The Central Bank of Nigeria (CBN) has instructed commercial banks to clamp down on additional lending to high-value borrowers saddled with non-performing loans (NPLs).
The directive, contained in an official letter dated March 12, 2026, and addressed to all banks, was signed by Dr. Olubukola Akinwunmi, Director of Banking Supervision.
It marks the latest in a series of regulatory interventions as the apex bank seeks to enforce stricter credit discipline amid the final stretch of the industry-wide recapitalization exercise, which concludes on March 31.
According to the CBN, any borrower whose facilities have been classified as non-performing and duly recorded in the Credit Risk Management System (CRMS) or flagged by any licensed private credit bureau will immediately lose eligibility for fresh credit facilities.
The restriction targets “large-ticket” exposures, typically corporate or high-net-worth loans running into hundreds of millions of naira that have slipped into distress.
The regulator’s stated goal is twofold: to safeguard overall financial system stability and to instill a culture of repayment among borrowers who have grown accustomed to rolling over bad debts across institutions. “This is not punitive,” one senior banking source familiar with the circular told this reporter on condition of anonymity. “It is preventive.
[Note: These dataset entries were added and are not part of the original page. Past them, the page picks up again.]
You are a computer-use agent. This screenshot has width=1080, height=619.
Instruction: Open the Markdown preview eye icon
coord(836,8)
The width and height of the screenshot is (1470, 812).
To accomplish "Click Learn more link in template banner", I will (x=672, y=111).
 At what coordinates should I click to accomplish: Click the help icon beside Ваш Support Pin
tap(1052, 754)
We cannot afford another wave of serial defaults that could erode the capital buffers banks have just spent the last two years rebuilding.”
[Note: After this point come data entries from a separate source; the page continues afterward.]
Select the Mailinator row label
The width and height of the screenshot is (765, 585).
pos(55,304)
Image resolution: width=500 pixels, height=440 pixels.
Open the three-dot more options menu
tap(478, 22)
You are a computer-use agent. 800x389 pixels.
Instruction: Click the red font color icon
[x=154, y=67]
The timing is hardly coincidental. Nigeria’s banking sector is emerging from an intense recapitalization drive that has seen most institutions raise fresh equity to meet the CBN’s new minimum capital thresholds.
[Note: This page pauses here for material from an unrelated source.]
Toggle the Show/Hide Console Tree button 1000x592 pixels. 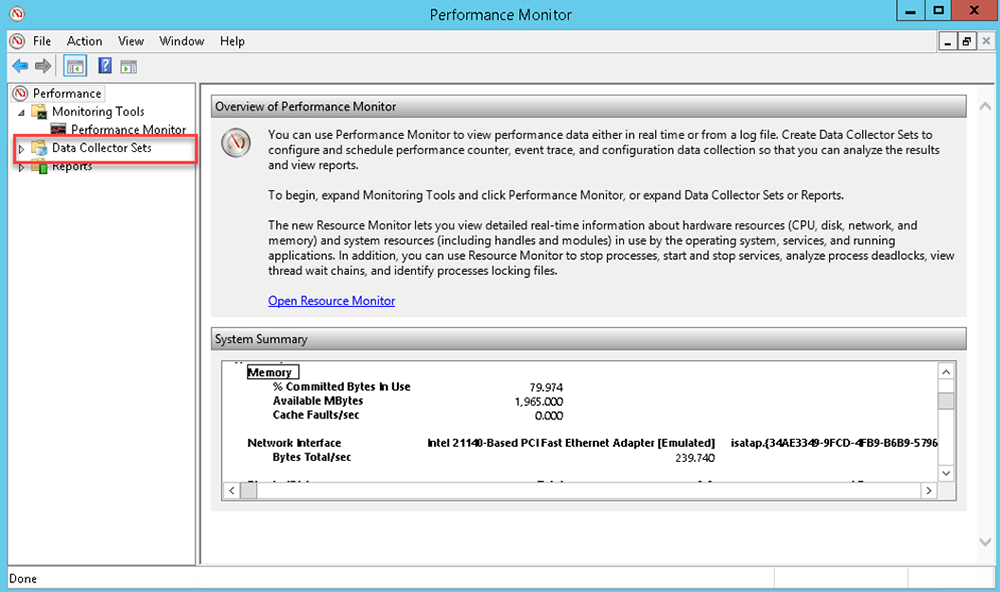pos(74,66)
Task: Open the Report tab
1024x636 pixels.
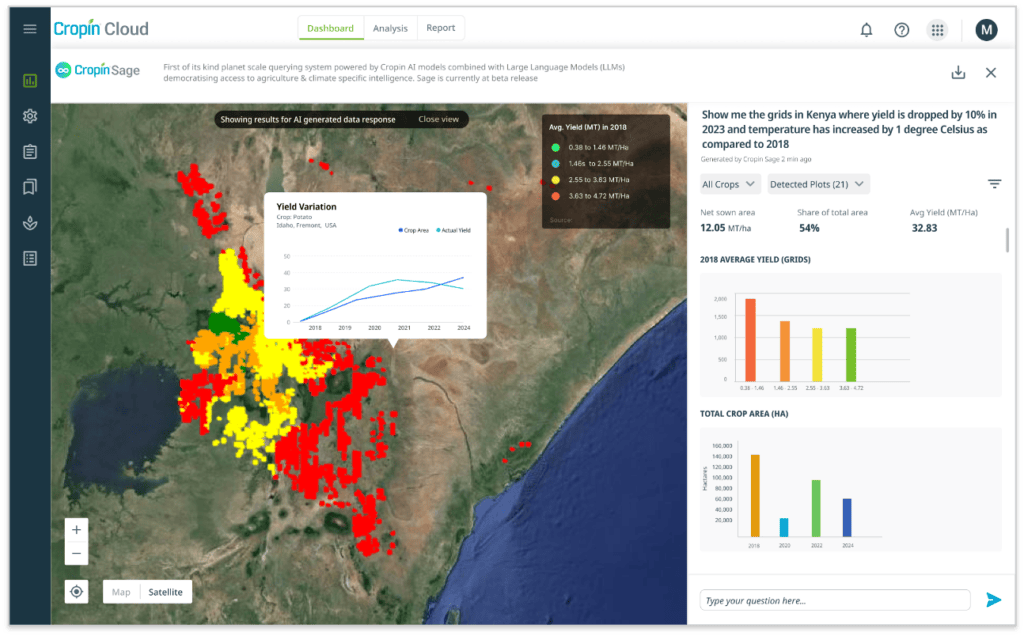Action: [440, 28]
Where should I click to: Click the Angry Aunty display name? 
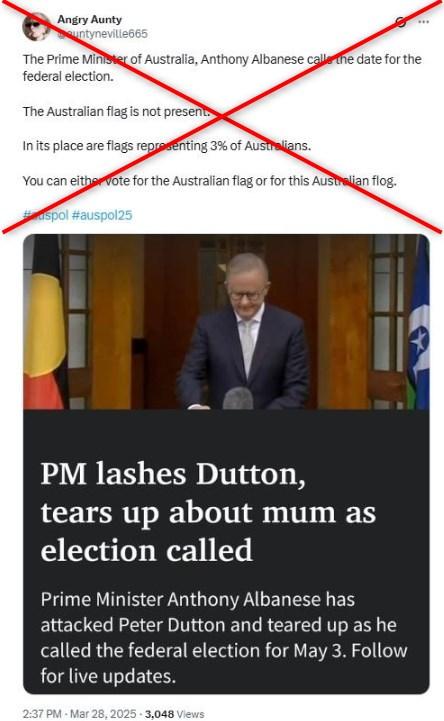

While the system is widely described as “sound and resilient,” pockets of stress remain. Recent macroeconomic outlooks have highlighted rising NPL ratios in some segments, with estimates suggesting the industry average has edged above the 5% prudential limit in certain quarters as post-forbearance realities bite.
The CRMS, the CBN’s central credit repository, and licensed credit bureaus now form the backbone of this enforcement. Banks are already required to run real-time checks before approving any new facility. Under the new rule, a red flag in either system will automatically disqualify the borrower from additional credit unless exceptional circumstances are cleared at the highest level.
Industry analysts say the measure will have far-reaching ripple effects. For corporate borrowers in oil and gas, infrastructure, and trade finance sectors that rely heavily on large-ticket facilities, the door to fresh working capital or refinancing could slam shut until existing NPLs are regularized. This could force distressed companies to accelerate asset sales, seek equity injections, or enter formal restructuring talks.
On the flip side, bankers welcome the clarity. “It levels the playing field,” said a risk management executive at one of the tier-1 banks. “Previously, a defaulter could simply walk across the street to another lender under a different corporate name. That loophole is now closed.”
The directive also serves as a strong reminder of the CBN’s broader reform agenda under Governor Olayemi Cardoso. With the banking recapitalization largely complete and fresh stress-testing exercises scheduled to begin in April, the apex bank is signaling zero tolerance for practices that could undermine the hard-won gains in asset quality and capital adequacy.
For ordinary customers and smaller borrowers, the impact should be minimal; the focus is squarely on large exposures. However, the move underscores a new reality in Nigerian banking: credit is no longer an entitlement, it is a privilege earned through disciplined repayment.
As the letter lands on the desks of bank CEOs this week, compliance teams are already scrambling to update internal credit policies and flag affected accounts. The CBN has not yet detailed specific sanctions for non-compliance, but history suggests swift and severe penalties ranging from hefty provisioning requirements to broader regulatory sanctions for institutions that flout such directives.
In the coming days, market watchers will be keen to see how quickly banks adjust their lending pipelines and whether this fresh crackdown helps drive the NPL ratio back firmly below the 5% threshold.
For now, one message is crystal clear from the apex bank: in Nigeria’s reformed banking landscape, defaulting on a large loan is no longer just a private embarrassment; it is a barrier to future credit across the entire system.
WHAT YOU SHOULD KNOW
The Central Bank of Nigeria has drawn a firm line: if you are a large-ticket borrower with a non-performing loan recorded in the CRMS or any licensed credit bureau, you will no longer be able to access any additional credit facilities from Nigerian banks.
The CBN’s March 12, 2026, directive is a clear signal: credit is a privilege tied to repayment discipline, and the apex bank is determined to enforce it to protect the stability of Nigeria’s financial system.